If you are a teacher, think about the best lesson you do.  All of us have that one lesson that we cannot wait to teach every year.  It is the lesson that has the students so engaged they are shocked when the bell rings.  You actually hear, “Awwwwww…” when the period ends.  Picture teaching that lesson.  If you are not an educator, think about your time in school.  Picture a lesson you found inspiring, informative, important and engaging.  Think about a lesson that left you sad when it was over.  Educator or not, answer this question: how much advanced technology was involved in that lesson?  If you are like the overwhelming majority of people we surveyed, the answer is little to none.  Now answer a second question: what made (or makes) that lesson so great?  Again, if you are like the overwhelming majority, you will answer something about how important the teacher was to that lesson.  The experience of creating a rich learning experience for students has always been dependent upon a well-trained, well-prepared educator.  Paleo-educators create these engaging lessons more often than tech dependent educators, because they are drawing on the natural needs and skills of themselves and their students.

After reading about the destruction wrought by our over-reliance on educational technology, it would be natural to assume that we advocate zero technology classrooms.
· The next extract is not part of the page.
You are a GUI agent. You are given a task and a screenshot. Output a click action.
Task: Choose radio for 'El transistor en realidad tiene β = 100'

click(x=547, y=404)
That is not the case. In any event that would be impossible, as the most rudimentary classroom tools such as pencils and chalk can broadly be classified as “technology.” Our concern is not “technology” per se. To be certain, though, one of our major concerns is the rising over-reliance on modern technological gadgets as a panacea for education. As we pointed out in Part One, simply giving teachers iPads and other mental pacifiers for use in the classroom does not make for better teachers. A bad teacher with a classroom set of Kindles is still a bad teacher. Similarly, removing technology from a classroom does not make for better teachers. A bad teacher who gets rid of all of the laptops he has been regularly having his students use is still a bad teacher. Paleo-education is not technology-free education. Further, it is not simply about returning to “the good ol’ days” when teachers only lectured and could whack students with rulers. Salty, curmudgeonly teachers who are looking for support for the “sage on the stage” model of teaching, which entails lecturing bell-to-bell every class, are going to have to continue looking.

To truly conform to the paleo-method, removing technology that proves to be harmful to the educational goal is merely the beginning to creating a truly effective classroom. Paleo-education is about much more than that. It is about developing a new way of teaching by using and reorganizing “old fashioned” ideas about learning and social interaction. We have experienced vast improvements in technology in a relatively miniscule amount of time in the human experience.  This is undeniable. What has remained almost completely unchanged since the paleo-lithic time is human anatomy. How our brains function, how we develop thinking skills, how we learn, how we interact with one another has been engrained in all of us. What we advocate, and know to be successful, is a recapturing of our natural abilities: teaching simpler and learning simpler.

Paleo-education is based on three core principles: 1) Instruction is delivered in the simplest possible manner; 2) Instruction focuses on what students are able to do, rather than what students know; and 3) Instruction fosters face-to-face human interaction and opportunities for community building. These principles guided Brog’s teachers, and they should guide us today because they use the innate learning abilities and tendencies that all students have. A “perfect” paleo-lesson can be done in any classroom, from the wealthiest school district to the poorest, from pre-school on up. It could be done in a classroom, but also on a bus during a field trip, or on the side of the road if the bus breaks down, far from electrical outlets or the nearest wi-fi hotspot.